Write out the line that holds "Viewport: 1568px width, 758px" together with every line that follows it to the end of the material below, exactly. Omit the pictures.

• _Material for this exercise_
###

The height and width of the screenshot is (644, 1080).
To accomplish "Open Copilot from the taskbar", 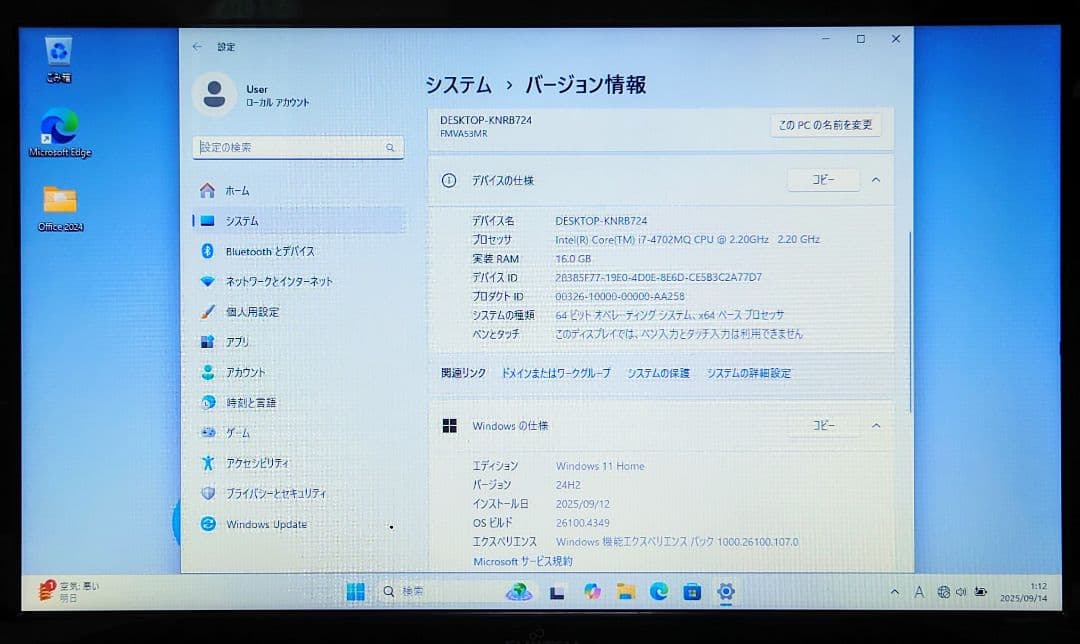I will (590, 592).
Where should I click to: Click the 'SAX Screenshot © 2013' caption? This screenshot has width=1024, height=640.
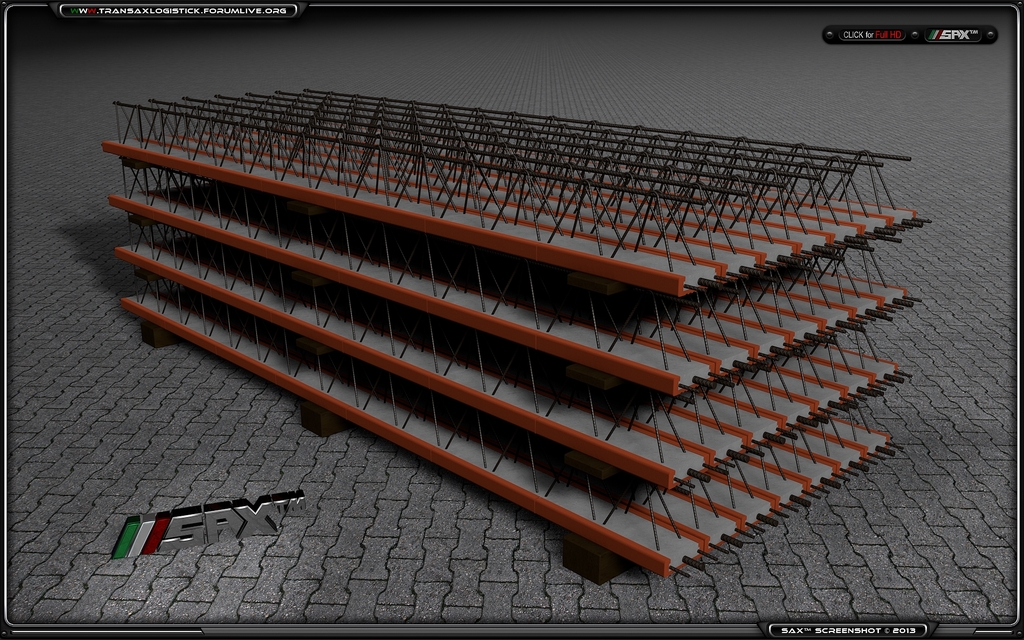[847, 630]
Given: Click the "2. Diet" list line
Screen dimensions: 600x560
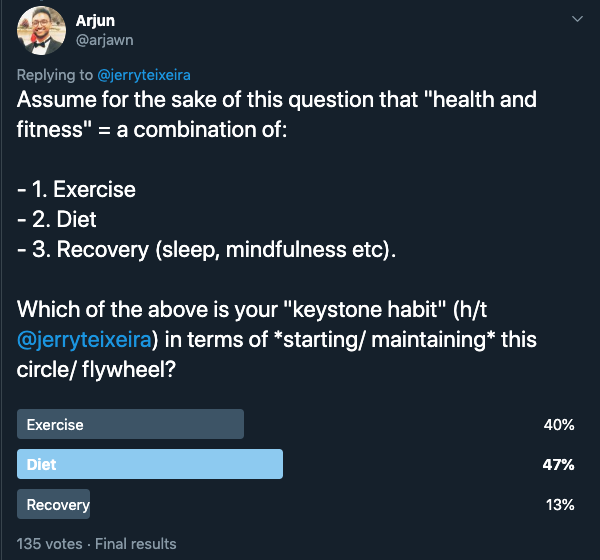Looking at the screenshot, I should click(59, 219).
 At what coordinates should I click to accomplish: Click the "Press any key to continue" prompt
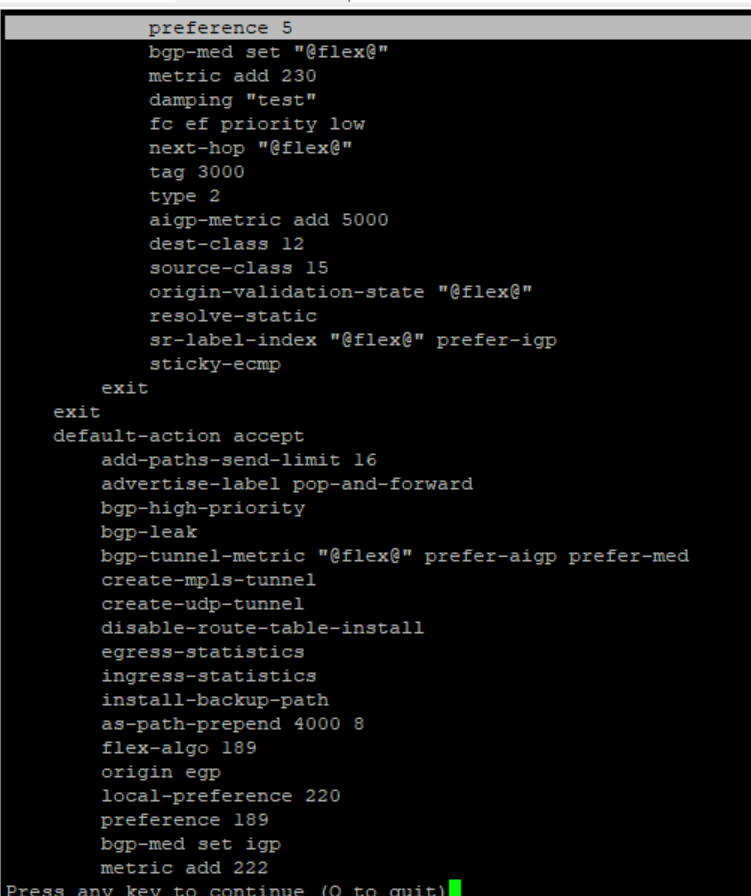coord(225,889)
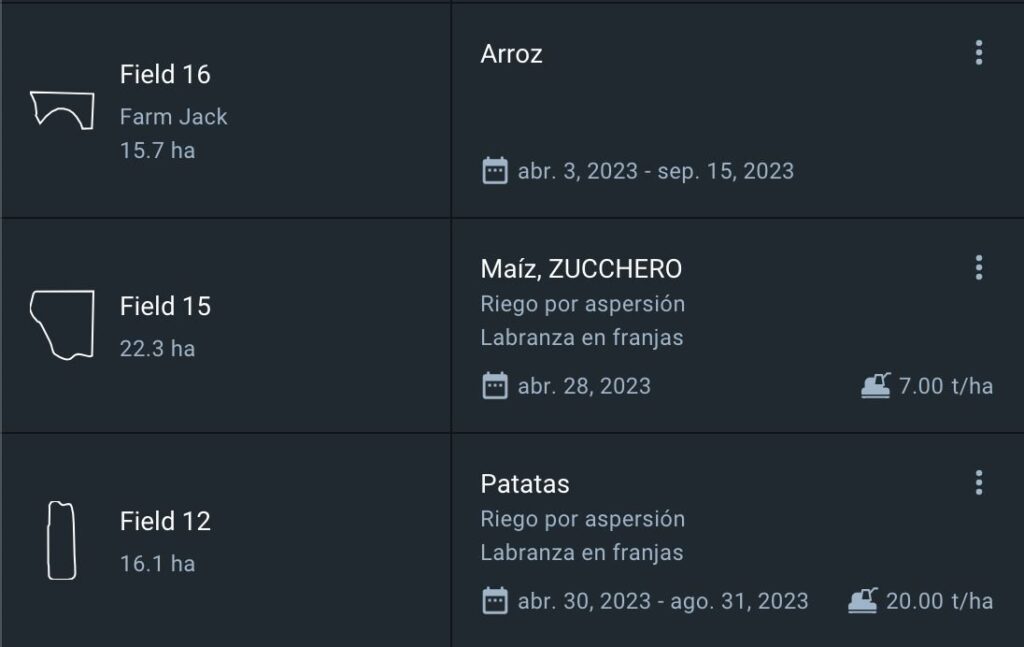Click the Field 16 shape outline icon
This screenshot has width=1024, height=647.
click(62, 108)
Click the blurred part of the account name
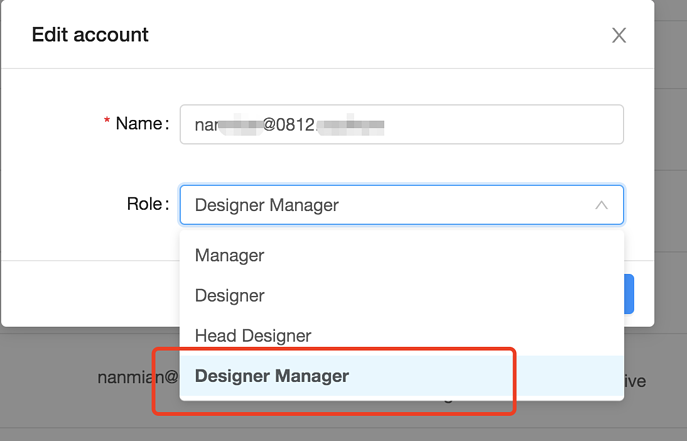Image resolution: width=687 pixels, height=441 pixels. pyautogui.click(x=240, y=126)
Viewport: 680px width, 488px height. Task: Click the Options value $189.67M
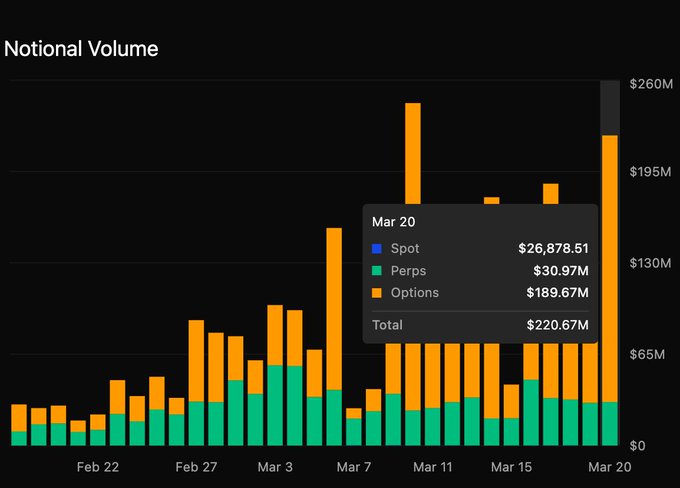pyautogui.click(x=557, y=293)
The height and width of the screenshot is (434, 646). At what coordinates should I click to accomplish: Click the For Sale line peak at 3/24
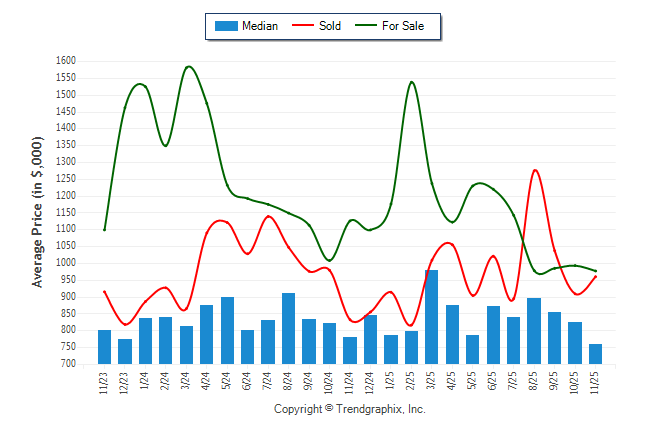click(x=188, y=67)
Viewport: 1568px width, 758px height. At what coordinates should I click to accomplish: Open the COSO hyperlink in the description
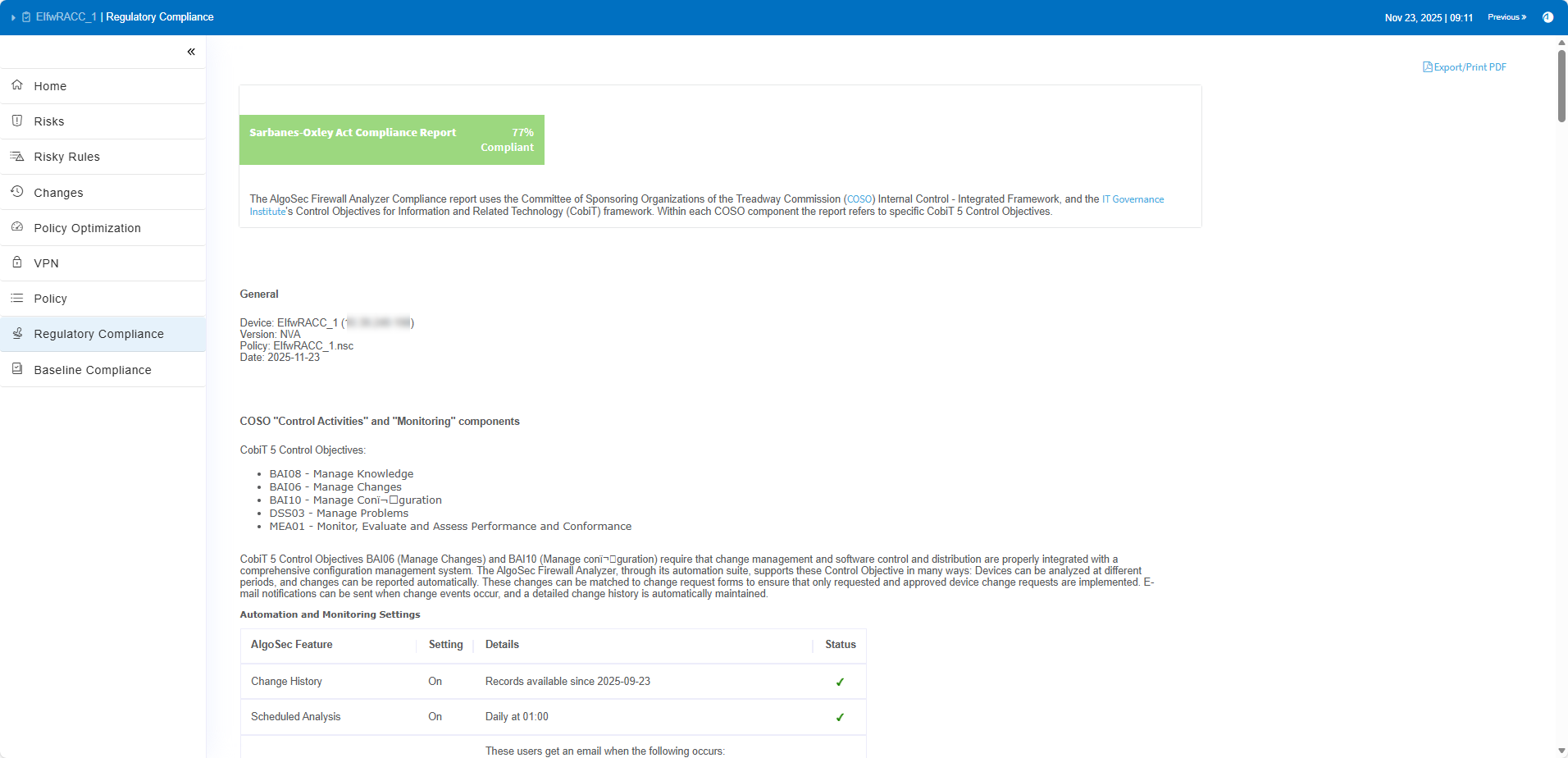coord(859,199)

###

• _Result for this exercise_
Viewport: 1568px width, 758px height. At what coordinates should I click to accomplish: Open the COSO hyperlink in the description
coord(859,199)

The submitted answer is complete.